From the early 1990s, when the Institute of Medicine pioneered the introduction of electronic medical records (EMR), until 2012 when Zach Weinberg and Nat Turner founded Flatiron Health, the fundamental principles underlying these systems remained relatively constant  . They were viewed primarily as a way to improve accessibility to and continuity of information for medical professionals by ensuring that a patient’s complete medical history was collected and stored in one place. For the industry standard EMR systems like EpicCare, this required significant flexibility to accommodate the full universe of medical specialties and sites of care . To achieve this level of flexibility, most systems sacrificed the ability to aggregate and structure data in an easily searchable format. Flatiron set out to address this problem with OncoEMR, an EMR system designed specifically for oncology care .
The company’s biggest challenge was finding a way to convert the unstructured data – low-resolution PDF lab reports, audio files, and digital copies of hand-written notes – that was typical of traditional EMR systems into structured data. Their solution relied on a variety of approaches, including matching algorithms to identify critical values in lab reports and natural-language processing to transcribe and then simplify the information contained in audio files. To optimize these processes, Flatiron used a hybrid human-machine learning model. Data gathered using the automated collection process was compared against data gathered by hand from a team of 50 nurses. This hand-collected data represented a training set that could be compared against the software-generated data to identify discrepancies, from which the algorithm could learn to improve its accuracy .

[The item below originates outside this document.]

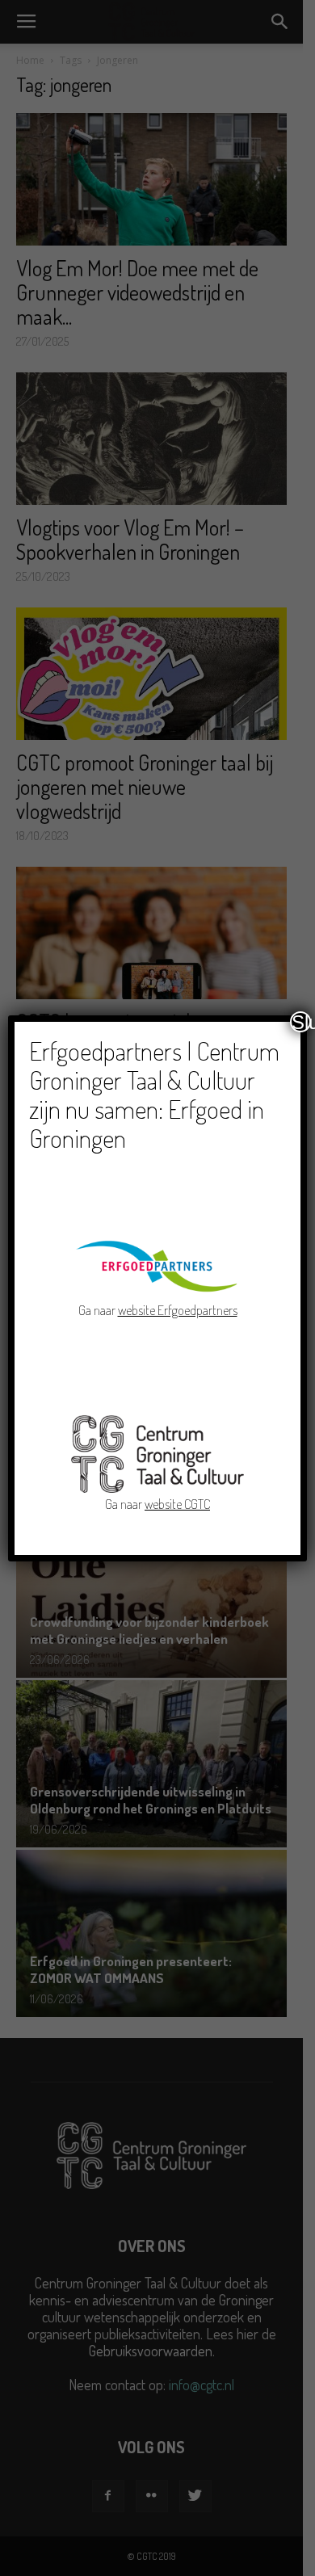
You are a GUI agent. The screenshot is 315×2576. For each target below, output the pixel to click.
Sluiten (301, 1021)
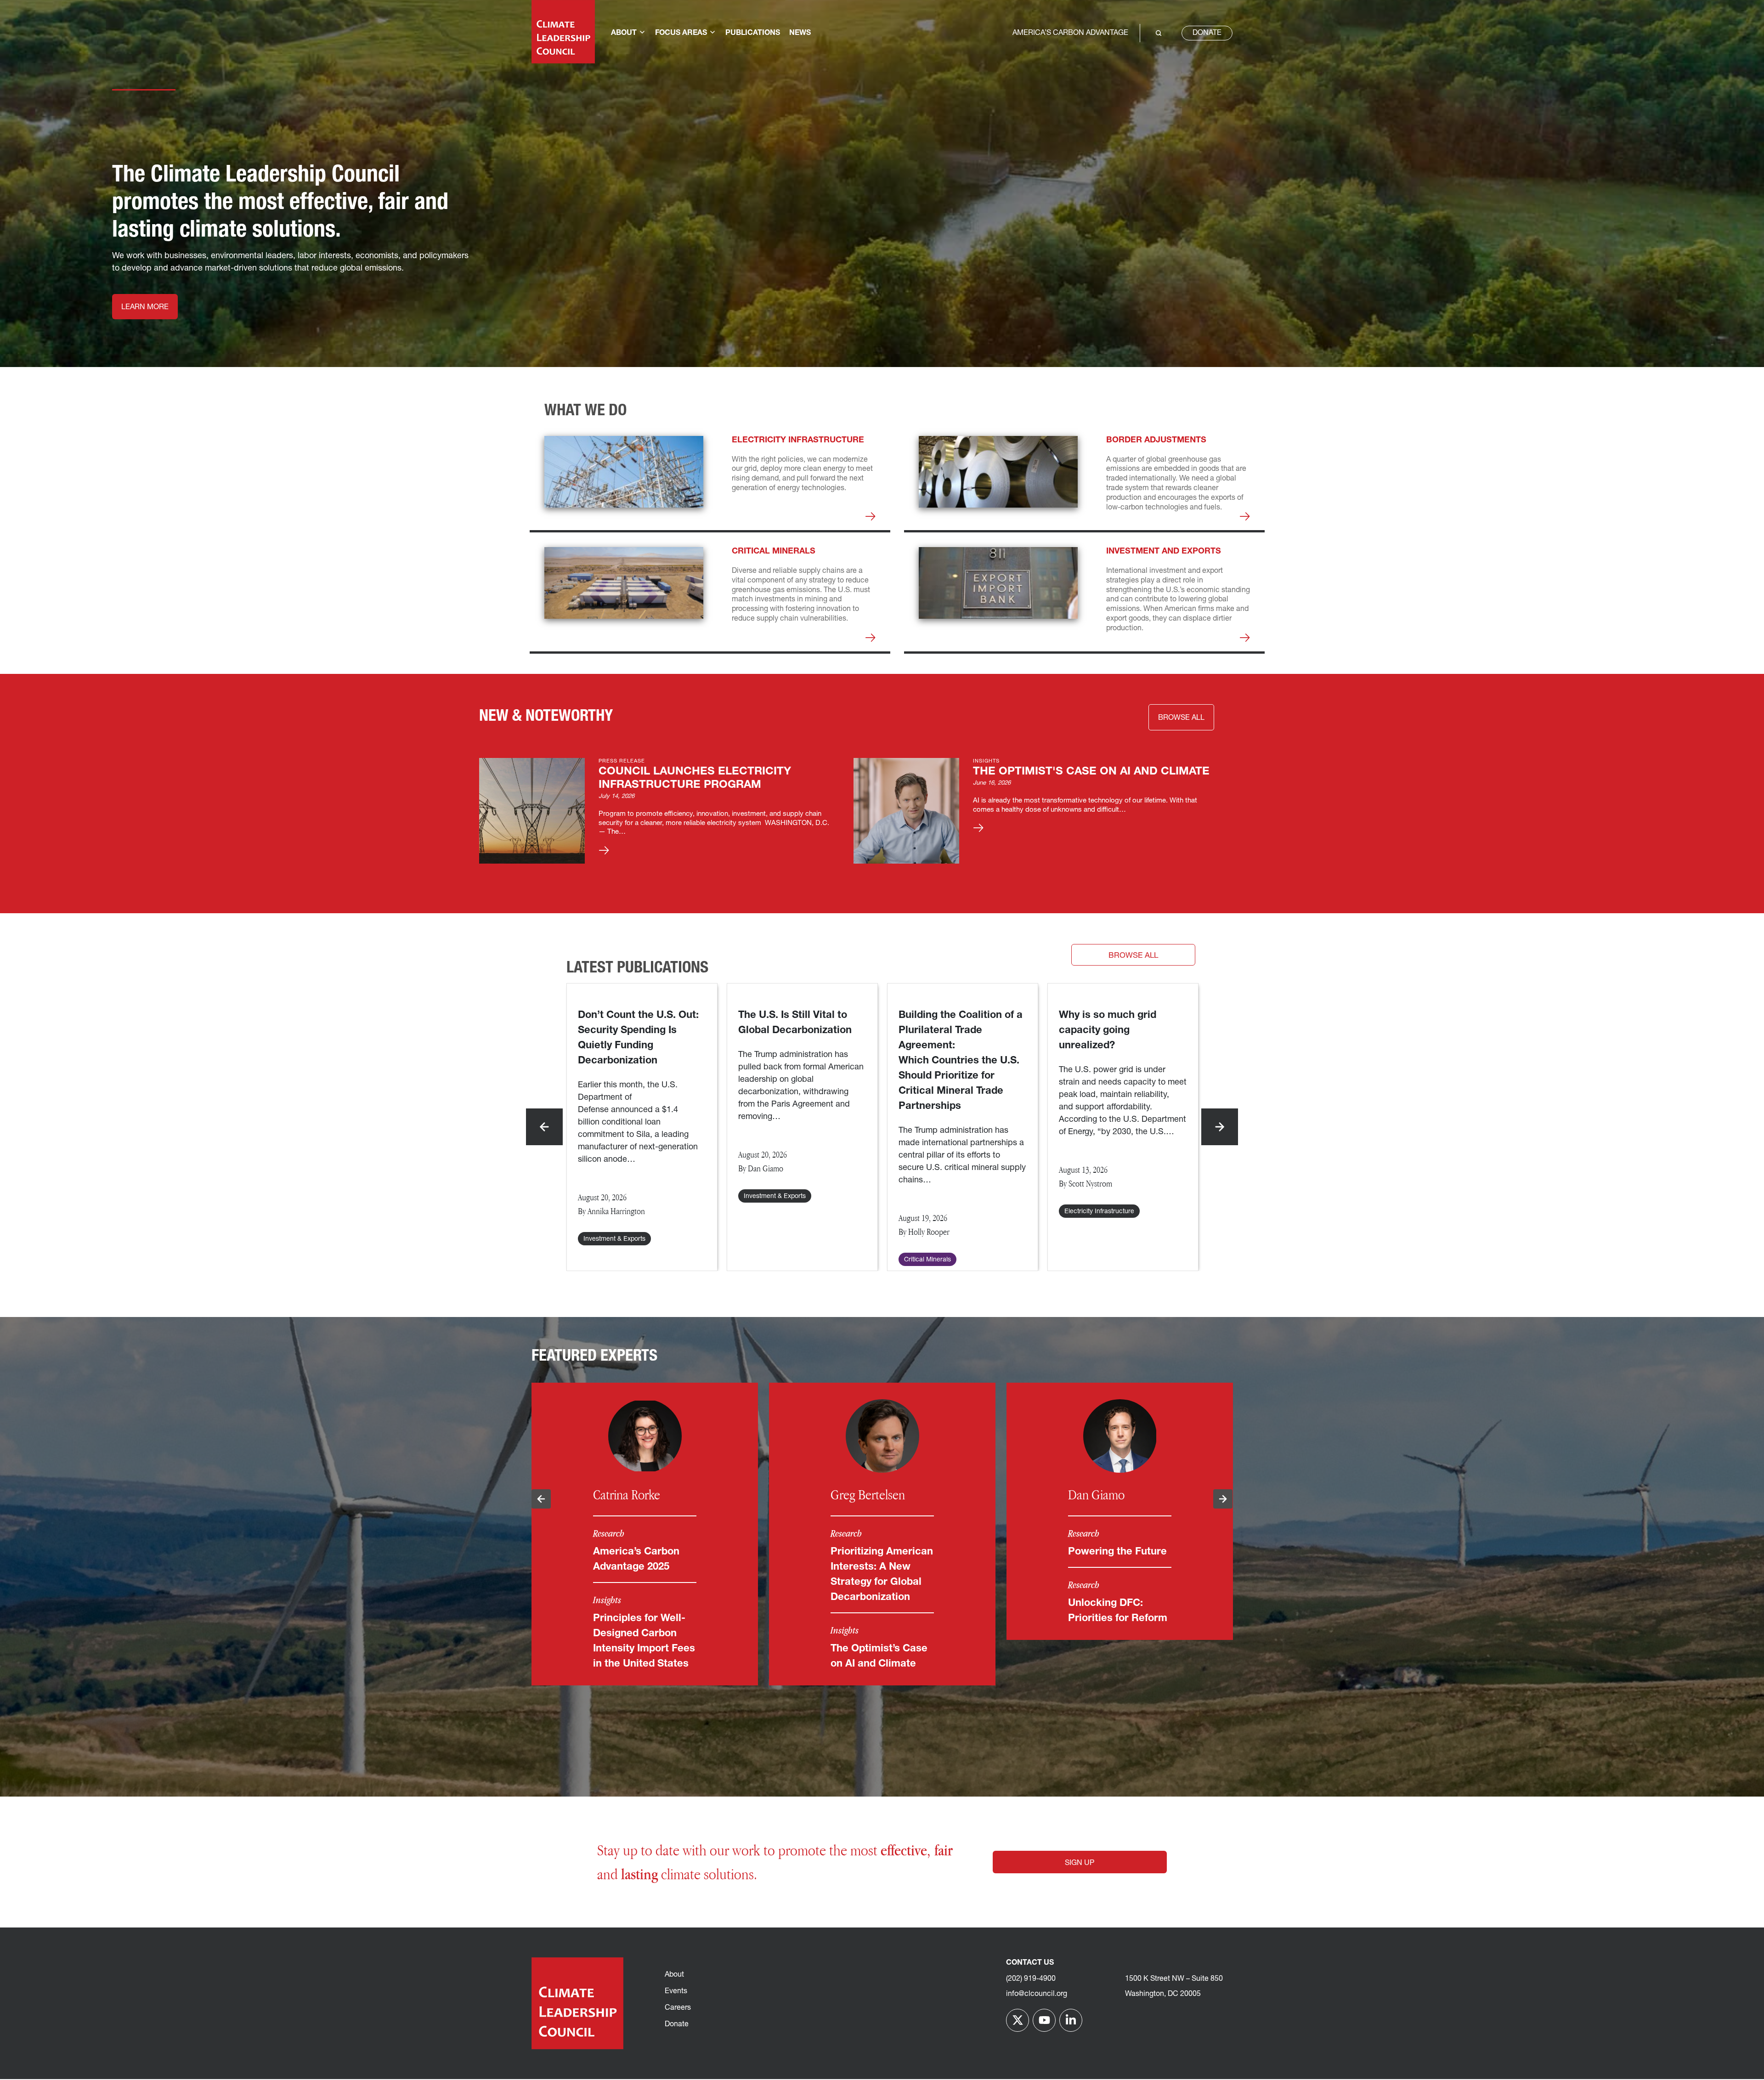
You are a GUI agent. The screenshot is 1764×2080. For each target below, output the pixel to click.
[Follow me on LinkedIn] (1070, 2020)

The resulting EMR system allowed oncology practices to easily transition from time-intensive and unwieldy legacy EMR providers to an oncology-specific platform optimized for efficiency. OncoEMR has been extremely successful to date, amassing 2.1 million active patient records . Without the product attributes made possible through machine learning, it is unlikely that achieving this scale would have been attainable.
When anonymized and aggregated, the data generated by OncoEMR offers incredible potential, particularly when combined with machine learning. Not surprisingly, many of the growth opportunities that Flatiron is pursuing in the short term mimic the initial commercial applications of IBM Watson in healthcare . OncoEMR data is being used to match patients with clinical trials in partnership with the National Institutes of Health (NIH) and to support the product’s own utilization management capabilities (helping physicians decide which combination of drugs to use when) . In this latter area, Flatiron has a clear advantage over IBM: while Watson relies predominantly on published literature to inform utilization management decisions, Flatiron can combine published literature with real-world outcomes data from OncoEMR.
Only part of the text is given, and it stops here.